On his blog, Crow explains the improved editing capabilities that are possible using high dynamic range wide gamut image formats (and editing applications that support these formats.) In this image comparison of an 8-bit JPEG and a 16-bit HD Photo file, Crow demonstrates how you can pull out a wider range of details. Notice that the top yellow balloon is translucent in the HD Photo file, a detail that gets lost in the JPEG.
There’s nothing that makes photographers want to run in the other direction more than the idea of switching to a new image file format. But the claims that Microsoft is making for its recently developed HD Photo format (formerly called Windows Media Photo) may be strong enough to make you turn around and take a look.
HD Photo is designed to combine the convenience and space efficiency of the aging JPEG format with much of the flexibility of RAW images. By retaining and decoding data in ways that a JPEG can’t, this new file type could facilitate a broad range of improvements and innovations in the way we shoot, edit, print, and display images.
Microsoft’s HD Photo program manager, Bill Crow, sat down with me after his demonstration at the company’s recent Pro Photo Summit to talk about the advantages of HD Photo, the innovations it might enable, and why it might succeed in making its way into cameras where JPEG 2000 failed.

• Record excerpts
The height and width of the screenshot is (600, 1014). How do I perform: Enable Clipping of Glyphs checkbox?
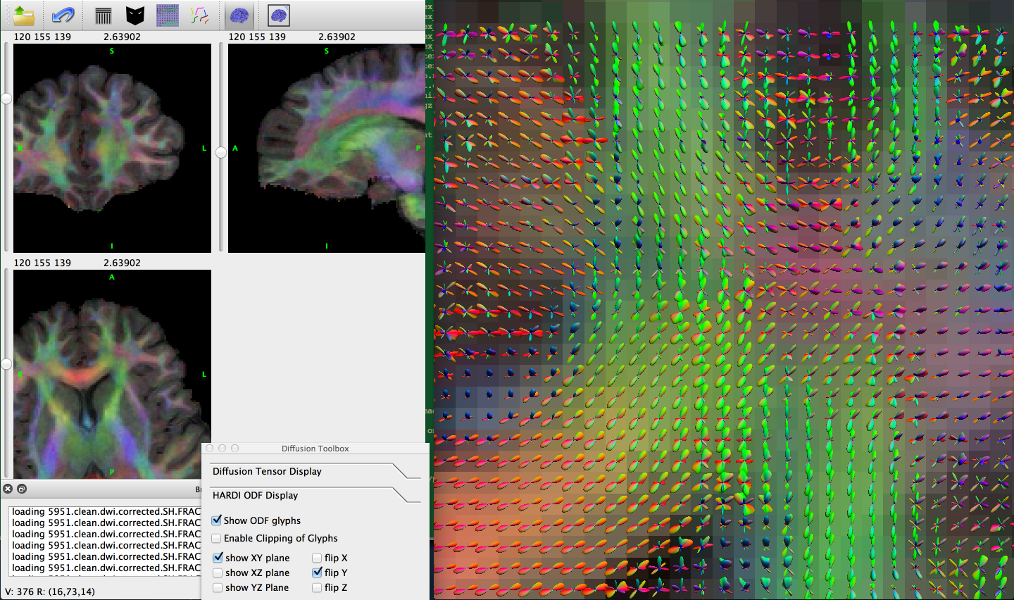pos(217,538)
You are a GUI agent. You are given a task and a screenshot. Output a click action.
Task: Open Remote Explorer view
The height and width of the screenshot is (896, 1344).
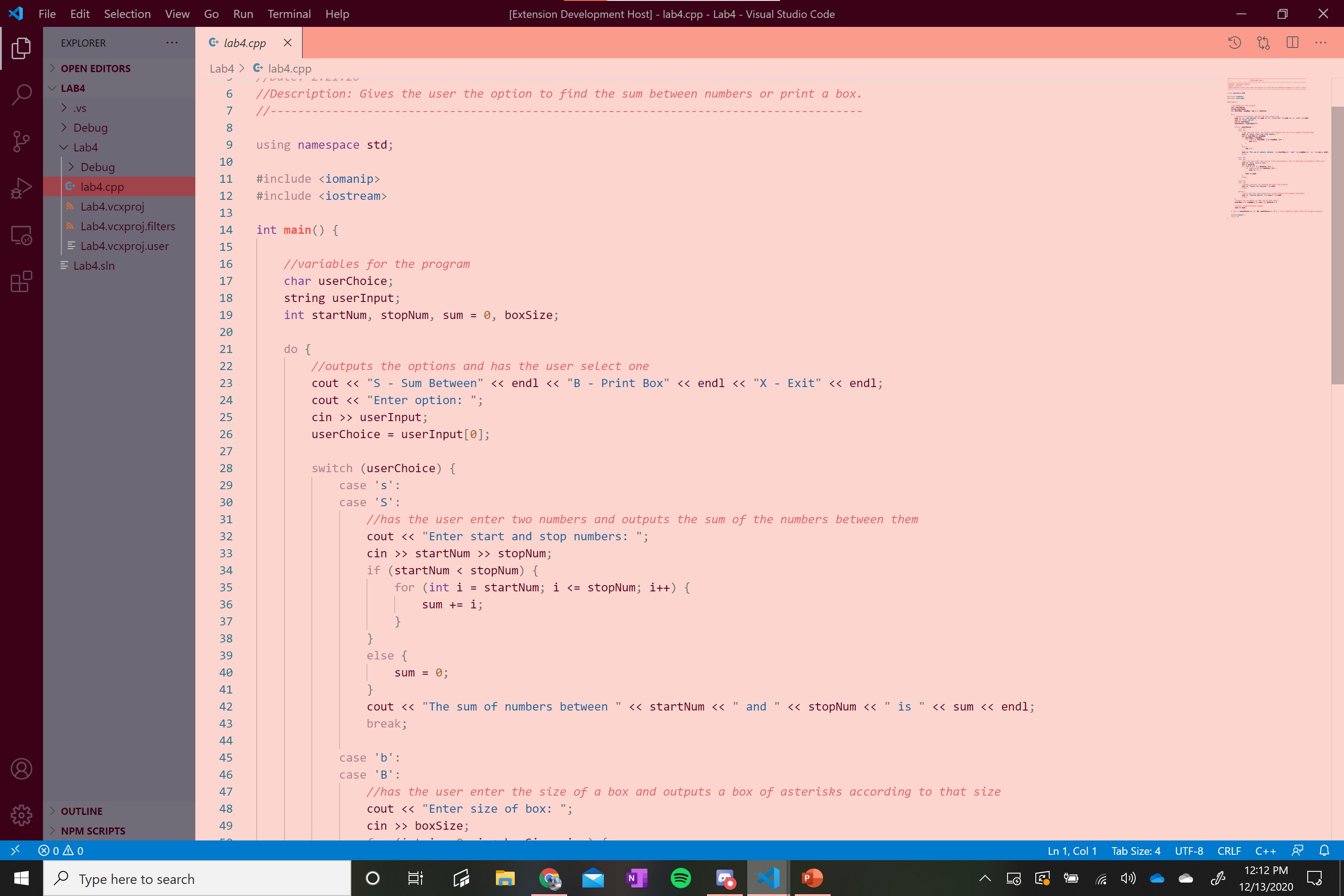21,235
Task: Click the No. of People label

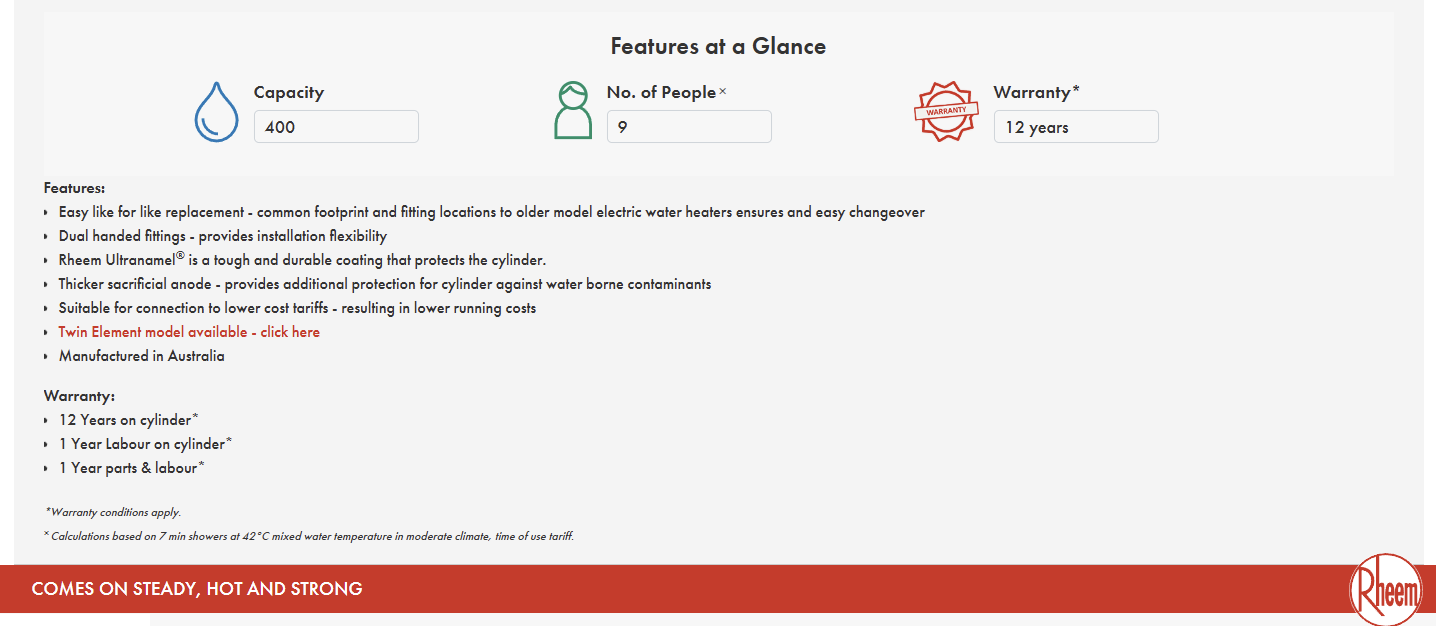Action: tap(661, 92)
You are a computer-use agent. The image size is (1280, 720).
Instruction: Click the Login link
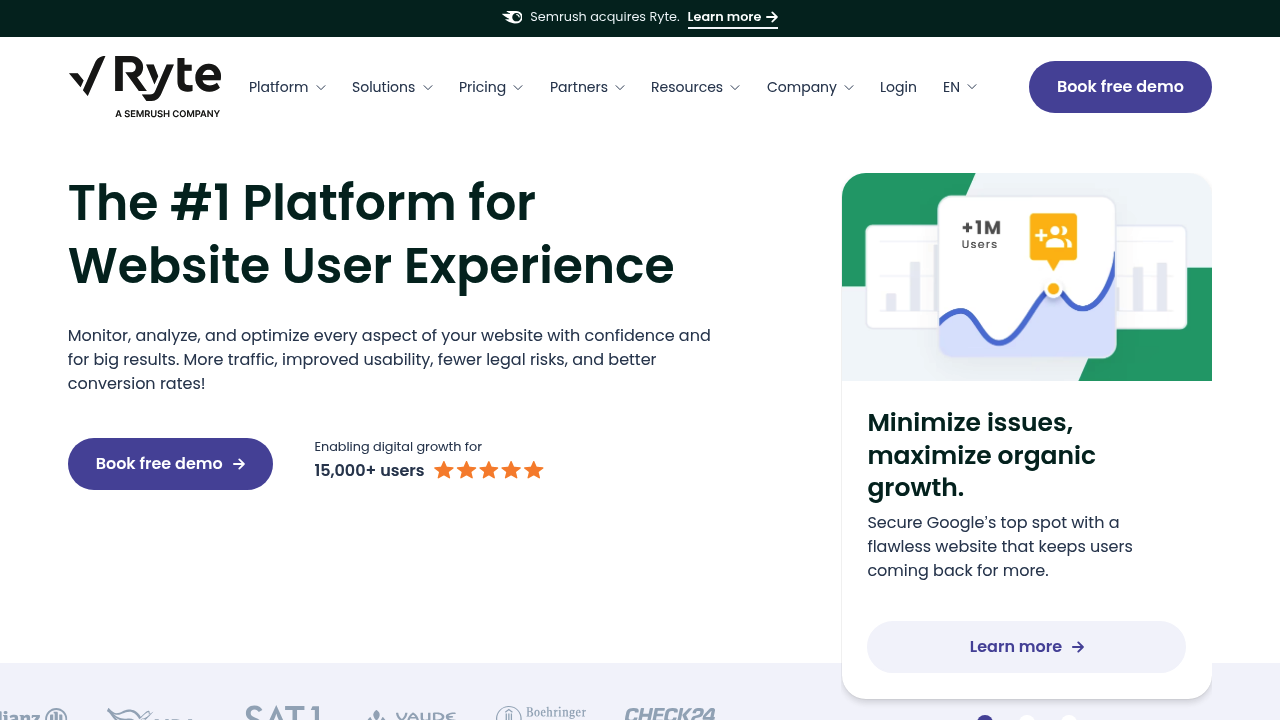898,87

• Prompt A
According to the HD Photo article, what was the HD Photo format formerly called?
• Prompt B
Write out the stretch of the HD Photo article from "There’s nothing that" through "and display images.".

• Task result A
Windows Media Photo

• Task result B
There’s nothing that makes photographers want to run in the other direction more than the idea of switching to a new image file format. But the claims that Microsoft is making for its recently developed HD Photo format (formerly called Windows Media Photo) may be strong enough to make you turn around and take a look.
HD Photo is designed to combine the convenience and space efficiency of the aging JPEG format with much of the flexibility of RAW images. By retaining and decoding data in ways that a JPEG can’t, this new file type could facilitate a broad range of improvements and innovations in the way we shoot, edit, print, and display images.